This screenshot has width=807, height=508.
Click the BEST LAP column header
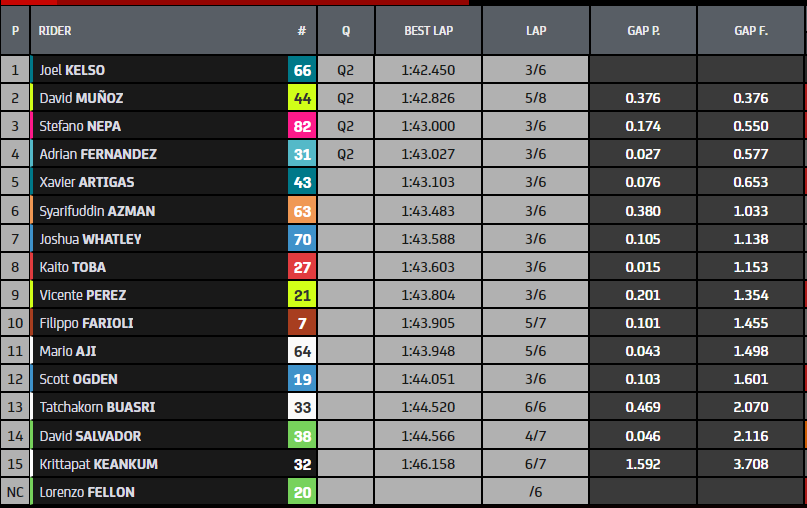428,31
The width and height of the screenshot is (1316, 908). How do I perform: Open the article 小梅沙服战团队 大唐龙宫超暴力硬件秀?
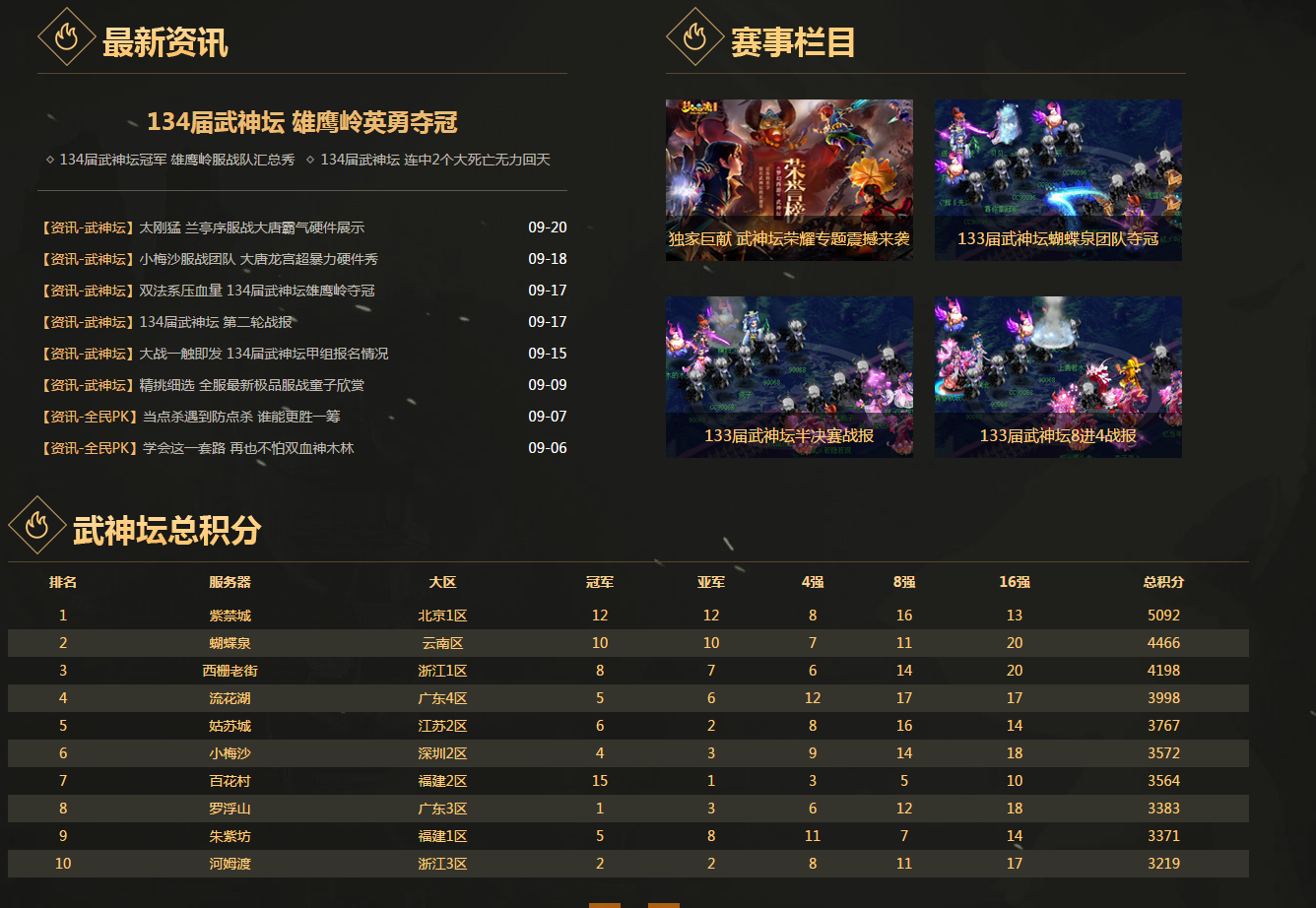[258, 259]
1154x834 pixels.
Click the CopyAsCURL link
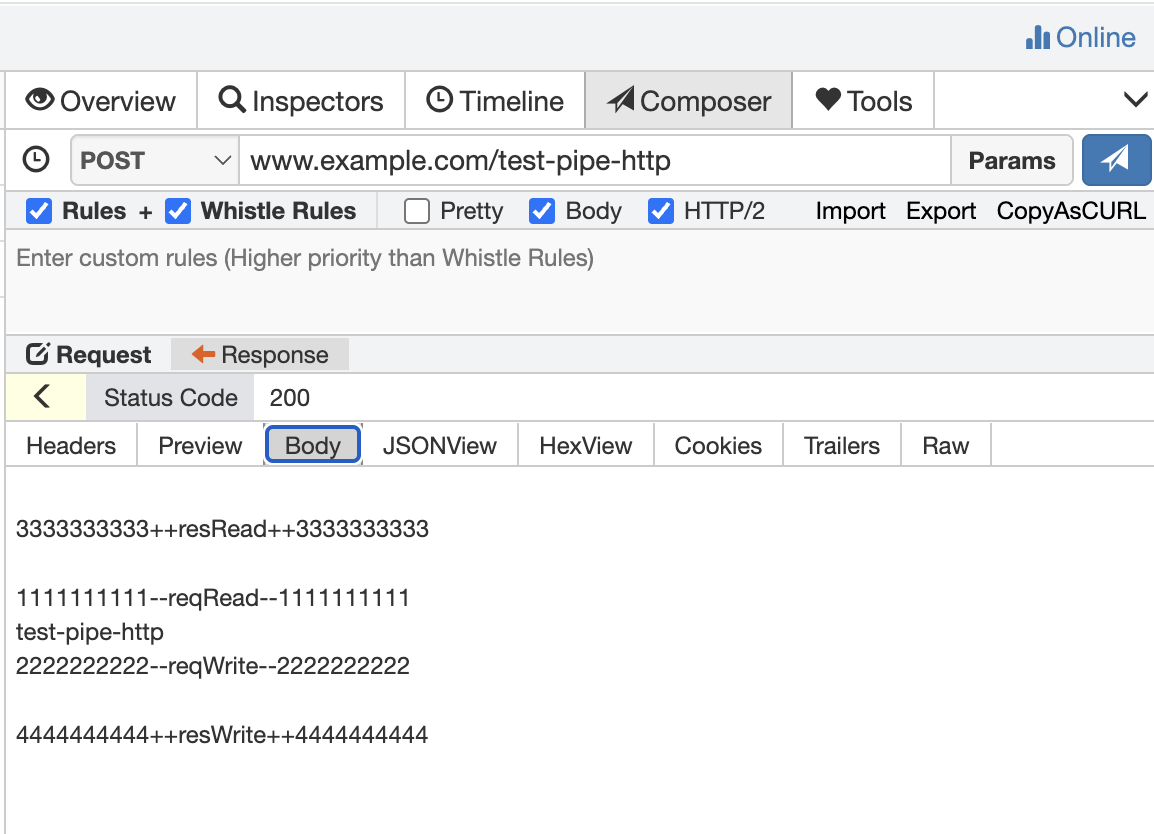tap(1071, 211)
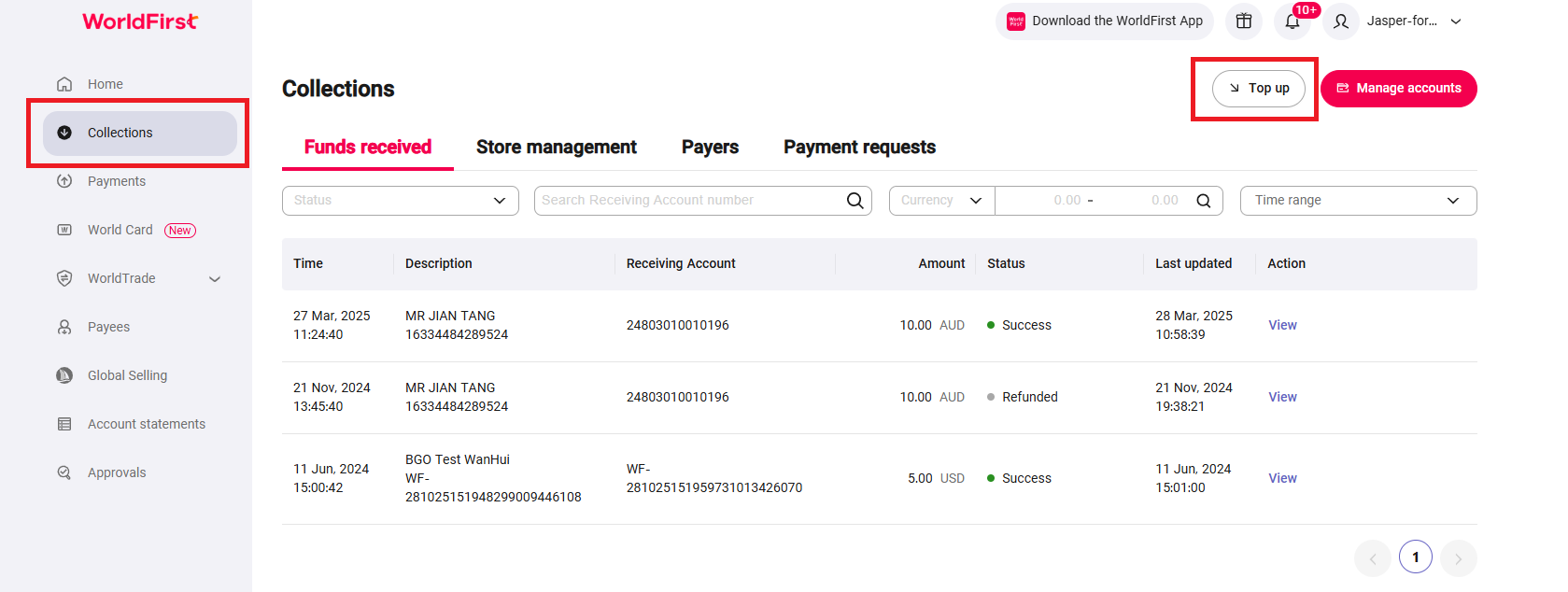Switch to the Store management tab
This screenshot has height=592, width=1568.
tap(556, 148)
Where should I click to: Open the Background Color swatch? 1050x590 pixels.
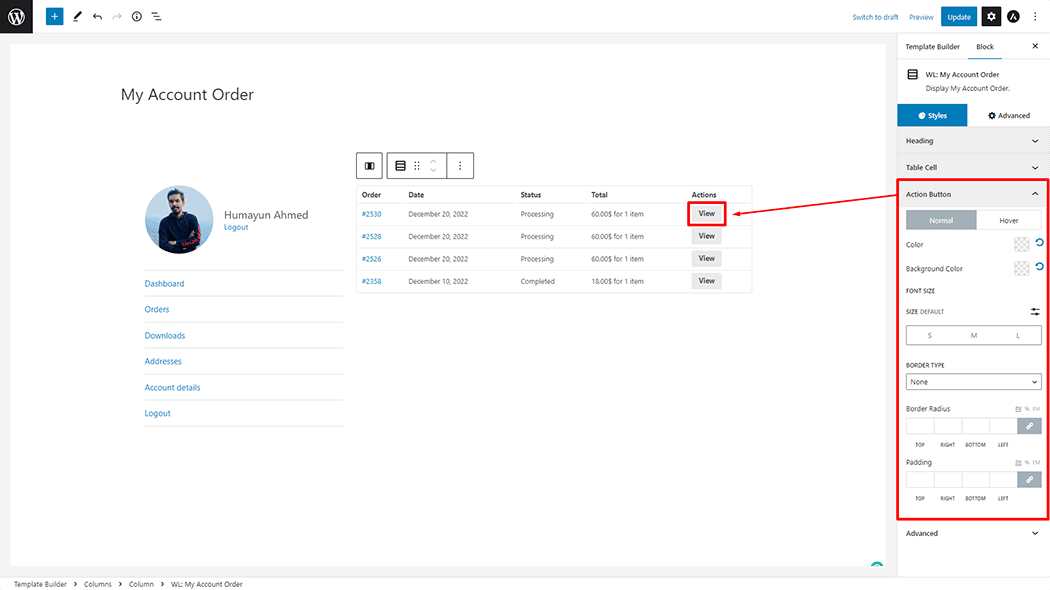point(1021,268)
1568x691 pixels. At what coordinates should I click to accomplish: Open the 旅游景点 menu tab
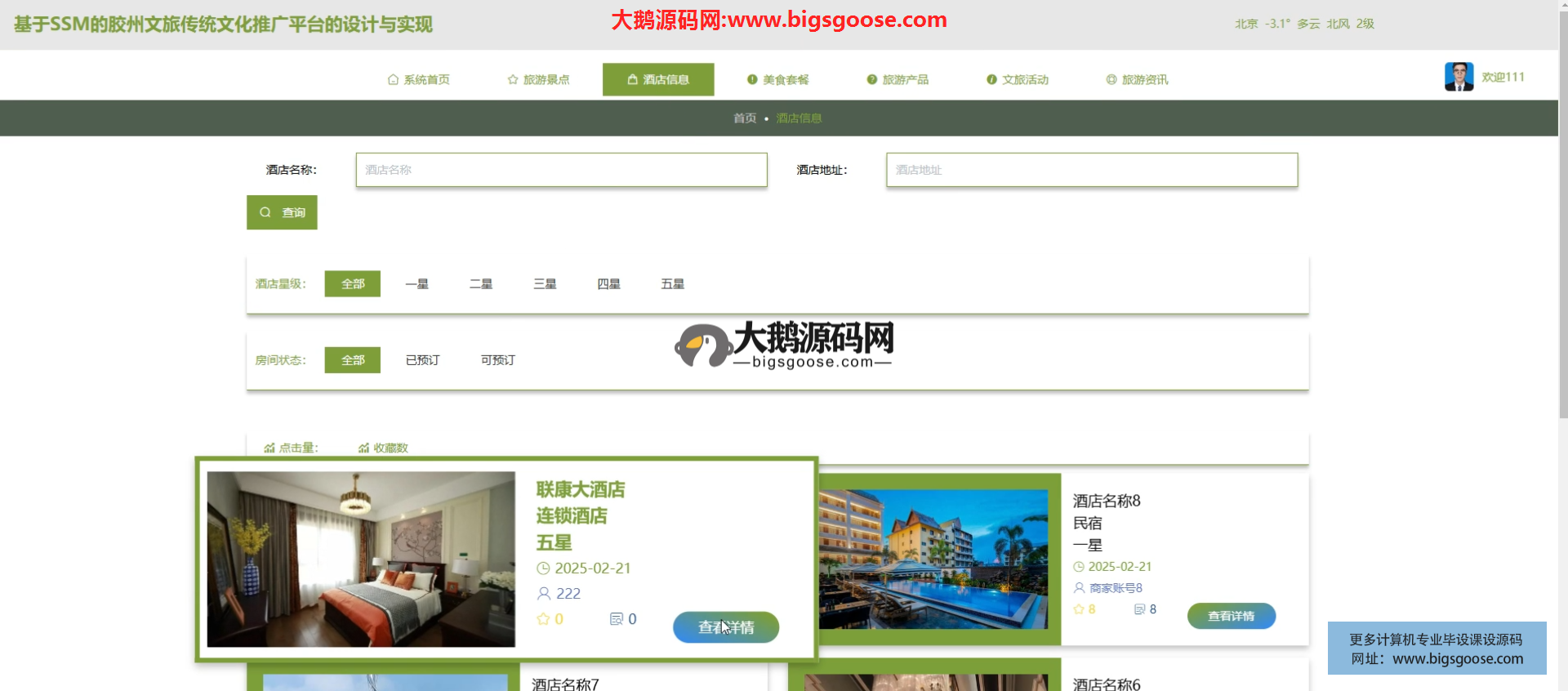pyautogui.click(x=538, y=79)
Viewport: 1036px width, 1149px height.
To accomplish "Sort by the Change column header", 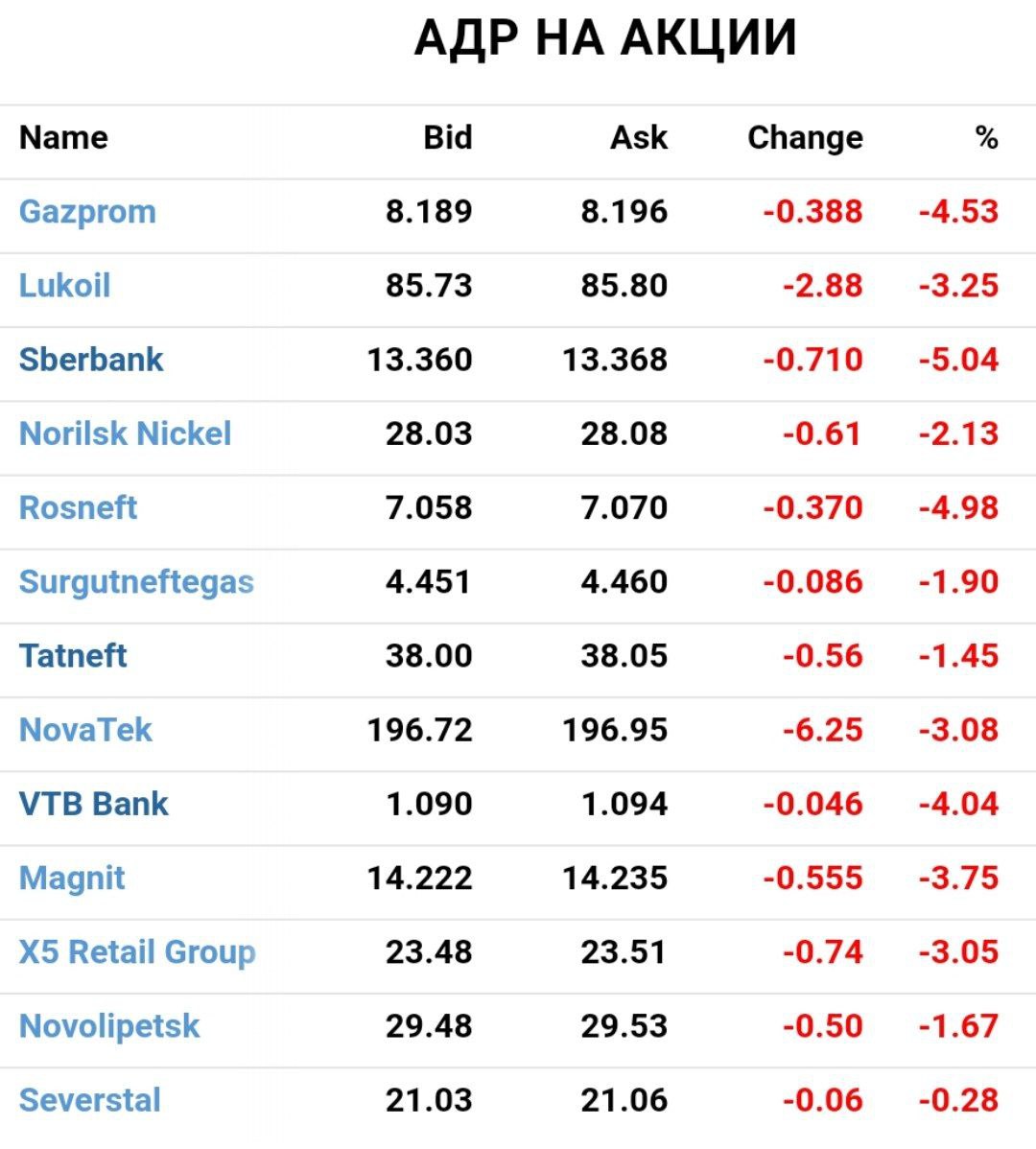I will [805, 138].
------------------------------------------------------------
§ Work required: Repeat exactly the lines from the first line of the records above through the line containing "Viewport: 1036px width, 1149px height.", leaving out the pictures.

§ Solved problem:
This screenshot has width=807, height=508.
Click the BEST LAP column header
428,31
The width and height of the screenshot is (1316, 908). How do I perform: Open the article 小梅沙服战团队 大唐龙宫超暴力硬件秀?
[258, 259]
1154x834 pixels.
Click the CopyAsCURL link
tap(1071, 211)
Switch to the Store management tab
This screenshot has height=592, width=1568.
tap(556, 148)
Where should I click to: Open the Background Color swatch? 1050x590 pixels.
point(1021,268)
1568x691 pixels. At what coordinates should I click to accomplish: Open the 旅游景点 menu tab
pyautogui.click(x=538, y=79)
Viewport: 1036px width, 1149px height.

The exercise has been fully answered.